- PROBLEMA PROPOSTO A
Reescreva os registros do início até a linha que contém "The width and height of the screenshot is (1288, 937).", trocando "Task" por "Tarefa" e deixando todo o resto intacto.
------ TEXTO DE ORIGEM
“João de Lucca se multiplicava. Aparecia em toda parte, de megafone na boca, para comandar um casaca"
Reportagem sobre o líder da TUV
1943 TUV ou TOV?
As
torcidas de Vasco e Flamengo protagonizavam uma disputa particular entre o final
de 1942 e início de 1943, em função das festas promovidas pelas torcidas na recepção
de seus atletas após as partidas de suas equipes em São Paulo. Os dois clubes
tinham feito campanhas vitoriosas contra os maiores clubes paulistas, o que
motivou os preparativos das torcidas cariocas que receberam em grande estilo
carnavalesco, numa manifestação calorosa com muita animação, músicas e fogos,
na chegada do trem com os atletas na Central do Brasil.
O Vasco disputou em fevereiro de
1943 quatro partidas contra os principais clubes de São Paulo e voltou invicto.
Primeiro jogou contra o São Paulo no dia 10 (2 a 2), depois enfrentou o
Palmeiras no dia 14 (1 a 1), em seguida o Corinthians no dia 19 (3 a 2) e, por último, o Santos no dia 21 (1 a 0).
Foi então que os torcedores do Vasco reuniram um grupo
entusiasmado para ver a chegada dos jogadores da excursão a São Paulo, com
direito a um tratamento digno de uma grande conquista: “ao chegarem à cidade,
os atletas tiveram uma recepção triunfal. A torcida vascaína compareceu em
massa a estação de D. Pedro II, a fim de aplaudir os heróis que regressaram de
uma campanha tão brilhante (...) dos cruzmaltinos em São Paulo“[1]. Mesmo
antes da excursão, já tinham os preparativos de organização da primeira torcida
organizada carioca, numa iniciativa pioneira dos vascaínos, conforme noticiava
o jornal O Globo[2].
------------
------ LINHAS DE DADOS
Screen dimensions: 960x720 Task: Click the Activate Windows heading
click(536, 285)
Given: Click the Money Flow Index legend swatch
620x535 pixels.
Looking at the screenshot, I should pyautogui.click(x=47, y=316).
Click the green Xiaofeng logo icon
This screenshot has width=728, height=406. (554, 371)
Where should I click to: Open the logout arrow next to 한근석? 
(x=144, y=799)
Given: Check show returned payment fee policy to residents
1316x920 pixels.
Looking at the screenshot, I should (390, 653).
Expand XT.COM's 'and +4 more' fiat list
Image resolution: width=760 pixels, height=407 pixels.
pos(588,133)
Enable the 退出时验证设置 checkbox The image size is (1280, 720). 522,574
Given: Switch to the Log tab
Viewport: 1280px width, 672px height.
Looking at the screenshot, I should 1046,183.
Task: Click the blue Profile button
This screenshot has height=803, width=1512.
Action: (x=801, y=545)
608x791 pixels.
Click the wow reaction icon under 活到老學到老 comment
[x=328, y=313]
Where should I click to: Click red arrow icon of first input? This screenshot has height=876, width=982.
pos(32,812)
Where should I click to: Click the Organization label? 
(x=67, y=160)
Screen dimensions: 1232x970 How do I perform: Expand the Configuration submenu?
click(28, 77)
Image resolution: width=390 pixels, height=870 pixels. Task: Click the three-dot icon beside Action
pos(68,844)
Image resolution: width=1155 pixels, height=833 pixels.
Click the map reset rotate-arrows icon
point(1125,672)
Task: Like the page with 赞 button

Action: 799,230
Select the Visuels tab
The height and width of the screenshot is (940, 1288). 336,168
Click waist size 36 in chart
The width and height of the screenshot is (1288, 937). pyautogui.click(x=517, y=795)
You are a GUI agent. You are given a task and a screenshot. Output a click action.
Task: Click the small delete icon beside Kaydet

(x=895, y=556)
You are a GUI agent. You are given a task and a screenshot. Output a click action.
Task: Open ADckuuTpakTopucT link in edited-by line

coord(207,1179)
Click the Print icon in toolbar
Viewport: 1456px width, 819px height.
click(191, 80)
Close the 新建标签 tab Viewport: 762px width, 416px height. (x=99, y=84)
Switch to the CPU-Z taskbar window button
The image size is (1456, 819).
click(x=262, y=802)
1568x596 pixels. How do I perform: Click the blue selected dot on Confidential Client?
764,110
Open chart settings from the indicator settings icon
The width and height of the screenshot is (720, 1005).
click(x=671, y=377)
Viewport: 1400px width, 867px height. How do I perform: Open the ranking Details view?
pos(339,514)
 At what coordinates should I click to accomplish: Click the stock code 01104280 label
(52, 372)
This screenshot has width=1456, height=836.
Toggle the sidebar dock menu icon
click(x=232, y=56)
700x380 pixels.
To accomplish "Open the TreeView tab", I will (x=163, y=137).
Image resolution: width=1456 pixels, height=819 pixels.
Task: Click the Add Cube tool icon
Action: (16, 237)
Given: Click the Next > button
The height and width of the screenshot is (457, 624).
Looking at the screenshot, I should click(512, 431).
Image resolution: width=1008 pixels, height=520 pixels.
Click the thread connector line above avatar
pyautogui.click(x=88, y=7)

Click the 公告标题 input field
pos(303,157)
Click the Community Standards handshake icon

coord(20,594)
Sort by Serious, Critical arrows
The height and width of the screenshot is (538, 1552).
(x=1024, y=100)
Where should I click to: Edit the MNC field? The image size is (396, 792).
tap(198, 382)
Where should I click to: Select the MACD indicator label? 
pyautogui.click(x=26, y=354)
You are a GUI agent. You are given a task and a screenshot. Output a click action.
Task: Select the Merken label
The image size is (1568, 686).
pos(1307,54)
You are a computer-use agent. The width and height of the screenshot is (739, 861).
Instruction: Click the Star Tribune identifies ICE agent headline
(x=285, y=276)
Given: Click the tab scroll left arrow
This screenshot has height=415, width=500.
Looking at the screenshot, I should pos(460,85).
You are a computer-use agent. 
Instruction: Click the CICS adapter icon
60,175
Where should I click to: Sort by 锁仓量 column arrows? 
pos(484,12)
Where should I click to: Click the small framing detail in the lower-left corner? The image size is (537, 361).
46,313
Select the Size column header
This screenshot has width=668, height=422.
------------
- PROBLEMA PROPOSTO B
No texto de origem, contra qual clube o Vasco jogou no dia 19 de fevereiro de 1943, e qual foi o placar?

- RESPOSTA COMPLETA A
Screen dimensions: 960x720 Tarefa: Click the Activate Windows heading
click(536, 285)
Given: Click the Money Flow Index legend swatch
620x535 pixels.
Looking at the screenshot, I should pyautogui.click(x=47, y=316).
Click the green Xiaofeng logo icon
This screenshot has width=728, height=406. (554, 371)
Where should I click to: Open the logout arrow next to 한근석? 
(x=144, y=799)
Given: Check show returned payment fee policy to residents
1316x920 pixels.
Looking at the screenshot, I should (390, 653).
Expand XT.COM's 'and +4 more' fiat list
Image resolution: width=760 pixels, height=407 pixels.
pos(588,133)
Enable the 退出时验证设置 checkbox The image size is (1280, 720). 522,574
Given: Switch to the Log tab
Viewport: 1280px width, 672px height.
Looking at the screenshot, I should 1046,183.
Tarefa: Click the blue Profile button
This screenshot has height=803, width=1512.
Action: (x=801, y=545)
608x791 pixels.
Click the wow reaction icon under 活到老學到老 comment
[x=328, y=313]
Where should I click to: Click red arrow icon of first input? This screenshot has height=876, width=982.
pos(32,812)
Where should I click to: Click the Organization label? 
(x=67, y=160)
Screen dimensions: 1232x970 How do I perform: Expand the Configuration submenu?
click(28, 77)
Image resolution: width=390 pixels, height=870 pixels. Tarefa: Click the three-dot icon beside Action
pos(68,844)
Image resolution: width=1155 pixels, height=833 pixels.
Click the map reset rotate-arrows icon
point(1125,672)
Tarefa: Like the page with 赞 button

Action: 799,230
Select the Visuels tab
The height and width of the screenshot is (940, 1288). 336,168
Click waist size 36 in chart
The width and height of the screenshot is (1288, 937). pyautogui.click(x=517, y=795)

- RESPOSTA COMPLETA B
Contra o Corinthians, com placar de 3 a 2.